Rewrite the records from the line that has "Given: Sort end devices by ID column" through the line that has "will (90, 125).", replacing "shortcut" with "launcher" and keeping everything else the same.

* * * * * * * * *

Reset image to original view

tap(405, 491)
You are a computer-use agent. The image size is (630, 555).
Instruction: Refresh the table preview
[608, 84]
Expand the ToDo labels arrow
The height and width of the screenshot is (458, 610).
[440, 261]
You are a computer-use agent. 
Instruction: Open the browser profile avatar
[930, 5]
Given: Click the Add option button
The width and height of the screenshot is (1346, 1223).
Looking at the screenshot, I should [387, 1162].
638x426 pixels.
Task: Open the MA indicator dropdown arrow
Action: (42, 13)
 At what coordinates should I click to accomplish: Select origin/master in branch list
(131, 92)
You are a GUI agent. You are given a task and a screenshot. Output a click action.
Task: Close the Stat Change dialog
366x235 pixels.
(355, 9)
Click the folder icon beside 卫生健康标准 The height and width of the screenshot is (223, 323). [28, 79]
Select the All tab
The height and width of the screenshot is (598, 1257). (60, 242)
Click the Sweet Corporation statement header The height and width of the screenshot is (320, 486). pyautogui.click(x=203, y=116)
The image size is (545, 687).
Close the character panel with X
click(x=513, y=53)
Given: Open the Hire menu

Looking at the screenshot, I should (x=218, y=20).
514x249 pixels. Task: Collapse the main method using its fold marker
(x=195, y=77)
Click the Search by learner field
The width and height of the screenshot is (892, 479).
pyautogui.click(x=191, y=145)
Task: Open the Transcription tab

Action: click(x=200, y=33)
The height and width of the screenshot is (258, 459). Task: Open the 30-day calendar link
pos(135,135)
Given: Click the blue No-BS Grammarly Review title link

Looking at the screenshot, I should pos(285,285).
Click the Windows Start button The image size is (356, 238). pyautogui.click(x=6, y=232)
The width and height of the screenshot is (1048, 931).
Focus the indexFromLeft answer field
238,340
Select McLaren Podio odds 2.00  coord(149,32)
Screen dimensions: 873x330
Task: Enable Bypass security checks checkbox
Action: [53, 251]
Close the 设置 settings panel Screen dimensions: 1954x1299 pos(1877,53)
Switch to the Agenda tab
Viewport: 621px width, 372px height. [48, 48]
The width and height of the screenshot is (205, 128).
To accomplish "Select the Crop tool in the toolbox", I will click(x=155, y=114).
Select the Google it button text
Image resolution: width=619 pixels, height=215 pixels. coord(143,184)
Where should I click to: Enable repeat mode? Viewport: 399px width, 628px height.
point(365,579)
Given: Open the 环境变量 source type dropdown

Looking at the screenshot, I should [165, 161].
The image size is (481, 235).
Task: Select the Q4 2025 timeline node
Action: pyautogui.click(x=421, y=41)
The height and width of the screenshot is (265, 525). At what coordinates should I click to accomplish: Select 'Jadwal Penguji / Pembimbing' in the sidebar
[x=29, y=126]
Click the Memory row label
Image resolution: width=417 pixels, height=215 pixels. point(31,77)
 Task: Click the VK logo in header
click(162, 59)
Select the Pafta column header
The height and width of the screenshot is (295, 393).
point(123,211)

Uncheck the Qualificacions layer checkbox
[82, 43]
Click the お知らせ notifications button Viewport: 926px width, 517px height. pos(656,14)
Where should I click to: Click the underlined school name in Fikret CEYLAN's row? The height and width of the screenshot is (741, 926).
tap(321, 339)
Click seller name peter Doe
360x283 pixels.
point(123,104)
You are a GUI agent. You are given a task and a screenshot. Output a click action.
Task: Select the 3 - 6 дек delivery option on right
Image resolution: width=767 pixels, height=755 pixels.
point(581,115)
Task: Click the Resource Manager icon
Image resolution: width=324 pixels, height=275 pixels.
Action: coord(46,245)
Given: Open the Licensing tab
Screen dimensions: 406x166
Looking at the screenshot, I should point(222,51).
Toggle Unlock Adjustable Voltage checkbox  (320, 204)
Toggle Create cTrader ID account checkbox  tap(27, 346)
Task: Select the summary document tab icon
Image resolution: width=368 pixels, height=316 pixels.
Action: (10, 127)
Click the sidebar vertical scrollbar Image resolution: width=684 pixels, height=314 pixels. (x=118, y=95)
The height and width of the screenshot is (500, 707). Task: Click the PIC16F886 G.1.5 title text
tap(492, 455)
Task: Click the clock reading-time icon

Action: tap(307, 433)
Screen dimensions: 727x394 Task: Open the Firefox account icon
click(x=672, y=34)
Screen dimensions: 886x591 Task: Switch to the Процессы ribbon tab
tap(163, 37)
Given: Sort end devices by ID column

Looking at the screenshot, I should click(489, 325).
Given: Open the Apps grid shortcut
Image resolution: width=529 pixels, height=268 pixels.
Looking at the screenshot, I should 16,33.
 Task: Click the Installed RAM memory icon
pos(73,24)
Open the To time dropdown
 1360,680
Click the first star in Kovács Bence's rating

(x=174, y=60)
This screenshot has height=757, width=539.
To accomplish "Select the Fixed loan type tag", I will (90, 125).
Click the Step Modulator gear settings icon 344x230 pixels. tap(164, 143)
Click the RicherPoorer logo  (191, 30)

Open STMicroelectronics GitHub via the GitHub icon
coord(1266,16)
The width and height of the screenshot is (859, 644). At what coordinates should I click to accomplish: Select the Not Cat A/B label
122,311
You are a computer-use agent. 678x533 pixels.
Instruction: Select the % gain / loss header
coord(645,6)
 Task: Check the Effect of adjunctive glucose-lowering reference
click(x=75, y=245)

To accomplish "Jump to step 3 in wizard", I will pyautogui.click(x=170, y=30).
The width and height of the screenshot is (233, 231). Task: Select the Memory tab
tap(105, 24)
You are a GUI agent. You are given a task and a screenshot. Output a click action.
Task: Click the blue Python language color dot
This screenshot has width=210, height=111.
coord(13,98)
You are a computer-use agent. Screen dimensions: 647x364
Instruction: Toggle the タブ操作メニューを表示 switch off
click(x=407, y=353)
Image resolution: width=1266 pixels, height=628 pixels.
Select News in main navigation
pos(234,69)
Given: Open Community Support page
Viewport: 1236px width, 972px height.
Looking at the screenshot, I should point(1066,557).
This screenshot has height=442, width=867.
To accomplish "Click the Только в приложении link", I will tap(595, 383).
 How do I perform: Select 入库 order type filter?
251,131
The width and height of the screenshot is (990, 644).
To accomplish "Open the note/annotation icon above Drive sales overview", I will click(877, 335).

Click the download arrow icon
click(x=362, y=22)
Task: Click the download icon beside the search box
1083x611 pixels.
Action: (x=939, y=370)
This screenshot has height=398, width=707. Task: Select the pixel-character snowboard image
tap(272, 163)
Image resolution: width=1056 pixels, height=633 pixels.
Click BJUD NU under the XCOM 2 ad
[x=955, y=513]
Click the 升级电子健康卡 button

* * * * * * * * *

## RESULT OF THIS EXERCISE
Given: Sort end devices by ID column

Looking at the screenshot, I should click(489, 325).
Given: Open the Apps grid launcher
Image resolution: width=529 pixels, height=268 pixels.
Looking at the screenshot, I should 16,33.
 Task: Click the Installed RAM memory icon
pos(73,24)
Open the To time dropdown
 1360,680
Click the first star in Kovács Bence's rating

(x=174, y=60)
This screenshot has height=757, width=539.
To accomplish "Select the Fixed loan type tag", I will (90, 125).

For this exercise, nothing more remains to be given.